### SET EXERCISE
Starting at the line containing "is (1512, 795)." and continuing through the last line, rewrite the lines with "Describe" changed to "Explain" and nothing else altered.

### DATA PROVIDED
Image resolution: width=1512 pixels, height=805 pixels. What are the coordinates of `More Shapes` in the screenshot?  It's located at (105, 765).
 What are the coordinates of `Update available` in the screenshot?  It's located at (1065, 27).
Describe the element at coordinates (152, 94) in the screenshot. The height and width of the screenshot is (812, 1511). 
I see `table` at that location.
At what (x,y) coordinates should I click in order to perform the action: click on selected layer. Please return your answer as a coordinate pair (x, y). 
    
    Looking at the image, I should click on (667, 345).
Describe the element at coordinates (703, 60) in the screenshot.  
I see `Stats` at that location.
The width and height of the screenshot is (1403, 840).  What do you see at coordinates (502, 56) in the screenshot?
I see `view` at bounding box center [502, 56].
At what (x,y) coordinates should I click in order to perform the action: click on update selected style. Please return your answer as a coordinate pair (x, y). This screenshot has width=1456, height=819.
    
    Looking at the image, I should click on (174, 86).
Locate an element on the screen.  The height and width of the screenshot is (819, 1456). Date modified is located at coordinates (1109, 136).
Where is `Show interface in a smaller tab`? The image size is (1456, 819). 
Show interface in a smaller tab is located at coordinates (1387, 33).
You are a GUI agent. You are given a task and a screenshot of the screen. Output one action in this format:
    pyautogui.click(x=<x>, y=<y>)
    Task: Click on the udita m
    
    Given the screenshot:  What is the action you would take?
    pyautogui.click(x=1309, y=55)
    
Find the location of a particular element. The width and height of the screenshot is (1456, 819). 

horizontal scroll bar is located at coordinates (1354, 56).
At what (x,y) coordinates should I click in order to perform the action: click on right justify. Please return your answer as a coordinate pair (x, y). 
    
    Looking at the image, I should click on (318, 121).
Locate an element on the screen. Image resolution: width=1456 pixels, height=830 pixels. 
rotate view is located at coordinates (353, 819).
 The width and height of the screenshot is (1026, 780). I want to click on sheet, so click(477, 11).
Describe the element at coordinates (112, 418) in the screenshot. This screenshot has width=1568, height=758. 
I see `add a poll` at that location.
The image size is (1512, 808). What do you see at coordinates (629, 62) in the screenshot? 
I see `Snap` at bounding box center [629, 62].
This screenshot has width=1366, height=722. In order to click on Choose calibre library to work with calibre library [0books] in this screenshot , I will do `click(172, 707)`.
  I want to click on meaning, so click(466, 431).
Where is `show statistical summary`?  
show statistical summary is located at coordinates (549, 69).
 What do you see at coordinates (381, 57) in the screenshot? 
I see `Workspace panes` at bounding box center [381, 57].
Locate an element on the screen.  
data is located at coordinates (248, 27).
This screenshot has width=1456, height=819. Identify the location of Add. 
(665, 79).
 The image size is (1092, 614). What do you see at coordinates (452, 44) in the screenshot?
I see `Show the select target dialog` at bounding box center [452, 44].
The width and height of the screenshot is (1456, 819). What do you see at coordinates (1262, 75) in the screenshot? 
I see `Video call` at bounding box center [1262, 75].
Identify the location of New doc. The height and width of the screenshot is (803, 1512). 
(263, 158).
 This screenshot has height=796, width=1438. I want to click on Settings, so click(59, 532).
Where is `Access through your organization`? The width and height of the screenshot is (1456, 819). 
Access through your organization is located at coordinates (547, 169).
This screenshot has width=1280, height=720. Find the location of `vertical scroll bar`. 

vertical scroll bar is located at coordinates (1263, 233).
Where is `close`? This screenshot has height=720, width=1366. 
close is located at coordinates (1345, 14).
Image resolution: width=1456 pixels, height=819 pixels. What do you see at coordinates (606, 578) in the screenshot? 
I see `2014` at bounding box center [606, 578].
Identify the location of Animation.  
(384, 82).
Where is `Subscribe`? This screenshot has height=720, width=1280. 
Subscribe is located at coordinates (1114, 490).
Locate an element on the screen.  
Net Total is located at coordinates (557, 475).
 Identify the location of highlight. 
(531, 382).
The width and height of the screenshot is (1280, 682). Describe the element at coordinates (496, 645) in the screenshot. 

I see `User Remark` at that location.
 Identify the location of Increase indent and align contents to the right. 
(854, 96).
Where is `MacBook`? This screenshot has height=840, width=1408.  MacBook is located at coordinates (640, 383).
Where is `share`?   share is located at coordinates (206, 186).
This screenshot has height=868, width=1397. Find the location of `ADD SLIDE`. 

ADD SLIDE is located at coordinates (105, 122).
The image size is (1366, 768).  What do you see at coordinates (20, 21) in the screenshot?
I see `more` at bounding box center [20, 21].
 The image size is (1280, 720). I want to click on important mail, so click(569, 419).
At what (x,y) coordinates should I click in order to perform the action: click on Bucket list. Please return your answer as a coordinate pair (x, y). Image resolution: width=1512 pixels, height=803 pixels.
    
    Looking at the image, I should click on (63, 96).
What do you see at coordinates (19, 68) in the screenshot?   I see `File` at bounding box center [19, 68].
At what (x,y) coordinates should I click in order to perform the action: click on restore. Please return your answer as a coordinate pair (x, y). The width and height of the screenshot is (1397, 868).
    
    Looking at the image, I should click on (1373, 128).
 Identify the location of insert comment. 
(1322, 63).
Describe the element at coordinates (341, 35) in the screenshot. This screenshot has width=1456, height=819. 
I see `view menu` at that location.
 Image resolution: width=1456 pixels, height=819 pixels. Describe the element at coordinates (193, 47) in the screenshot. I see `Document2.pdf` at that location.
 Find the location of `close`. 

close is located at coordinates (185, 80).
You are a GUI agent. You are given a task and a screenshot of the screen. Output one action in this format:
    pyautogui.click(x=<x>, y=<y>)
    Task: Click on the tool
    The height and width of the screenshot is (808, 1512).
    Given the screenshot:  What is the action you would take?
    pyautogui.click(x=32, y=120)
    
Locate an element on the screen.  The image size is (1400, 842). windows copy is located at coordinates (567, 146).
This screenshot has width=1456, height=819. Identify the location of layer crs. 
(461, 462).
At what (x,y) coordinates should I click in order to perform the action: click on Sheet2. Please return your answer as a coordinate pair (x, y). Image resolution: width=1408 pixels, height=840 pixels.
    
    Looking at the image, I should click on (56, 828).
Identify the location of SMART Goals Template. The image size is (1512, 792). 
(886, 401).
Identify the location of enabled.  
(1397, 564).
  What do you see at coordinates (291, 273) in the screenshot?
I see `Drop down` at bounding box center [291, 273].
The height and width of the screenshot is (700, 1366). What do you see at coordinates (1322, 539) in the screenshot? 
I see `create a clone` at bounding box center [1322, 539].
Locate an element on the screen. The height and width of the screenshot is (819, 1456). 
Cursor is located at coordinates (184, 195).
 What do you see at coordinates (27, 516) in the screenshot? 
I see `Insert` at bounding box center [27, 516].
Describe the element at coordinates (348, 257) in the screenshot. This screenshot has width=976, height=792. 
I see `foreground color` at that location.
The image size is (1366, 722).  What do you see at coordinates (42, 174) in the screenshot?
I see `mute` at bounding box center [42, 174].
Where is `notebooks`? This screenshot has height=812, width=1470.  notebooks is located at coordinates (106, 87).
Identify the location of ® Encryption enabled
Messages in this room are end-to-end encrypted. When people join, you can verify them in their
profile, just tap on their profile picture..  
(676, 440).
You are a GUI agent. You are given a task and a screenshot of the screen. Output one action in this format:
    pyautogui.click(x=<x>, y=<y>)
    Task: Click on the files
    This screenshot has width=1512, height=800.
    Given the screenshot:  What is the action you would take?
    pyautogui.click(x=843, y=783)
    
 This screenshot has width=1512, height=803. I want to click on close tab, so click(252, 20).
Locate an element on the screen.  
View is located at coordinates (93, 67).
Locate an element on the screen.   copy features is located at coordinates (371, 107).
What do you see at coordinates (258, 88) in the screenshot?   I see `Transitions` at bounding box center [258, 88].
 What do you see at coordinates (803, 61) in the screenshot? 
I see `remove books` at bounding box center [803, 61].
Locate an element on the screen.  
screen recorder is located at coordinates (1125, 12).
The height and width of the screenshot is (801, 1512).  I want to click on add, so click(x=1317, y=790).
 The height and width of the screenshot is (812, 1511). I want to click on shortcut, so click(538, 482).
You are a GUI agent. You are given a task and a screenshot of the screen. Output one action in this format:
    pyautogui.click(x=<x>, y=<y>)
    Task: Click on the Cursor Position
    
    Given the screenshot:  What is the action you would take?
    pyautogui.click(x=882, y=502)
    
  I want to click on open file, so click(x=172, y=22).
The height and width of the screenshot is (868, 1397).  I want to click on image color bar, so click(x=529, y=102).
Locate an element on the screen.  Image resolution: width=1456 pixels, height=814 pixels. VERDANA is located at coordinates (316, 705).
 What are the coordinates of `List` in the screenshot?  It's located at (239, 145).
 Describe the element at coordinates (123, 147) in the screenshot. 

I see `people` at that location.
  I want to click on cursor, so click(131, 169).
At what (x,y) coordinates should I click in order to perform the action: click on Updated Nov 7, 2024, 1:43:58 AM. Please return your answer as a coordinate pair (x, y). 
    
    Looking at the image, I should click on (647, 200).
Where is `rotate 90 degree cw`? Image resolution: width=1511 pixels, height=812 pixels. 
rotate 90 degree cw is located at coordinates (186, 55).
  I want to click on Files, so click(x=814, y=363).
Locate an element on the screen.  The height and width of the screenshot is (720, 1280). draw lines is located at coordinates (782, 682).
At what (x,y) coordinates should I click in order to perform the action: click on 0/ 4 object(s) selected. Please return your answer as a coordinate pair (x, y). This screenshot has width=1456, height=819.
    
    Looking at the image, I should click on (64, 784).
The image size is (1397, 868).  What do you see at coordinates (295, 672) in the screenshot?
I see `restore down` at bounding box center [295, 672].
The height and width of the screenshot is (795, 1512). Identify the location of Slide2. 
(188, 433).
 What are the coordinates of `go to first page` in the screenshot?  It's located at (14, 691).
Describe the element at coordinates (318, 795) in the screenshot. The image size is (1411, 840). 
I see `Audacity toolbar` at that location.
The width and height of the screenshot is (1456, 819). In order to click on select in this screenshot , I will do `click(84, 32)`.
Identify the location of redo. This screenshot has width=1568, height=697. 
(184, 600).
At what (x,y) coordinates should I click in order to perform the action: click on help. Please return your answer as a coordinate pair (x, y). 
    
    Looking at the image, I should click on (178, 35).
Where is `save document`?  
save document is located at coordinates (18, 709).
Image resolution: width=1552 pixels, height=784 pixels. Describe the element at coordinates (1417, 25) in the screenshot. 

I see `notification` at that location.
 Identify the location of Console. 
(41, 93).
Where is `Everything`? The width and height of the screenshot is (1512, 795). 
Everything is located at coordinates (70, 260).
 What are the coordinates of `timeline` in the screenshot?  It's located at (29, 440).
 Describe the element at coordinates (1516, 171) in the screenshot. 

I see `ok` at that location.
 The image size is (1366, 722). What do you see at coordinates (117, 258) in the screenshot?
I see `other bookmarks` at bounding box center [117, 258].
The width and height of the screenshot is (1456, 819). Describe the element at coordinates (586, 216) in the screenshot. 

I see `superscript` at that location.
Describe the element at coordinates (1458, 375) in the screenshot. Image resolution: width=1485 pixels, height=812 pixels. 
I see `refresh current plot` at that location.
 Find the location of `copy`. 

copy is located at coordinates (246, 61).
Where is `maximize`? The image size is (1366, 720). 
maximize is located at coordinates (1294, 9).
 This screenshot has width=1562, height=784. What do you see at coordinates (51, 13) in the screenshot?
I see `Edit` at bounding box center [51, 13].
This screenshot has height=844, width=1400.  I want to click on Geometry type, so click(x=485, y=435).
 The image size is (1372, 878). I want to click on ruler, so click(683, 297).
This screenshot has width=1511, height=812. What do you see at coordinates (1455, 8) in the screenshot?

### ANSWER
Where is `Everything`? The width and height of the screenshot is (1512, 795). 
Everything is located at coordinates (70, 260).
 What are the coordinates of `timeline` in the screenshot?  It's located at (29, 440).
 Explain the element at coordinates (1516, 171) in the screenshot. 

I see `ok` at that location.
 The image size is (1366, 722). What do you see at coordinates (117, 258) in the screenshot?
I see `other bookmarks` at bounding box center [117, 258].
The width and height of the screenshot is (1456, 819). Explain the element at coordinates (586, 216) in the screenshot. 

I see `superscript` at that location.
Explain the element at coordinates (1458, 375) in the screenshot. Image resolution: width=1485 pixels, height=812 pixels. 
I see `refresh current plot` at that location.
 Find the location of `copy`. 

copy is located at coordinates (246, 61).
Where is `maximize`? The image size is (1366, 720). 
maximize is located at coordinates (1294, 9).
 This screenshot has width=1562, height=784. What do you see at coordinates (51, 13) in the screenshot?
I see `Edit` at bounding box center [51, 13].
This screenshot has height=844, width=1400.  I want to click on Geometry type, so click(x=485, y=435).
 The image size is (1372, 878). I want to click on ruler, so click(683, 297).
This screenshot has width=1511, height=812. What do you see at coordinates (1455, 8) in the screenshot?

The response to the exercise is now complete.